At a certain point in Elise Øverland's show tonight—her show on skates, at the Standard hotel's ice rink—a few doubts began to creep in. Maybe, just maybe, Øverland isn't crazy. Or if she is crazy, maybe she's crazy like a fox. What at first seemed like an eruption of cool pastels, Plasticine textures, feathers, and fur took on a kind of weird logic as the figure skaters from the Ice Theatre of New York twirled around the models standing center rink. Take, for example, the quilted coat in a viscous print, lacquered over with sheen—at first, that coat seemed absurd. And then, under the klieg lights that reflected off the ice, it became oddly alluring. Why can't daily life be as theatrical as a dance on skates? Must everyone wear lovely peacoats and shearling-trimmed motorcycle jackets? Isn't it nice to think there's someone out there—maybe a few people, even—who pines to look a little bit strange? There's bound to be a customer, too, for Øverland's fanciful violet and sea green fluffy fur, and for her tailored leather jacket, with its wink of peplum and glossy pebbles of mottled turquoise fabric.
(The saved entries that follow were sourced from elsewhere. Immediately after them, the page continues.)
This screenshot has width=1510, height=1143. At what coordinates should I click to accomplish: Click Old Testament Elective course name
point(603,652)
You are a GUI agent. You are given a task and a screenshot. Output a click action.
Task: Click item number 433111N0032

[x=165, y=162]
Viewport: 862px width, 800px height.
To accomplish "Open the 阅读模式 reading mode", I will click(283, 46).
It's pointless to analyze this show based on trends; this was a collection made for people who stand outside time and inside their own very particular taste. Chances are, no other designer this season is going to use Øverland's bubblegum palette, which she developed especially because it looked good against ice. Chances are, no other designer this season is going to stage a show on an ice rink. This collection was insistently well-wrought, and perfectly mad. Right around the time Johnny Weir took to the rink for a virtuoso solo, you had to figure: Øverland likes things this way.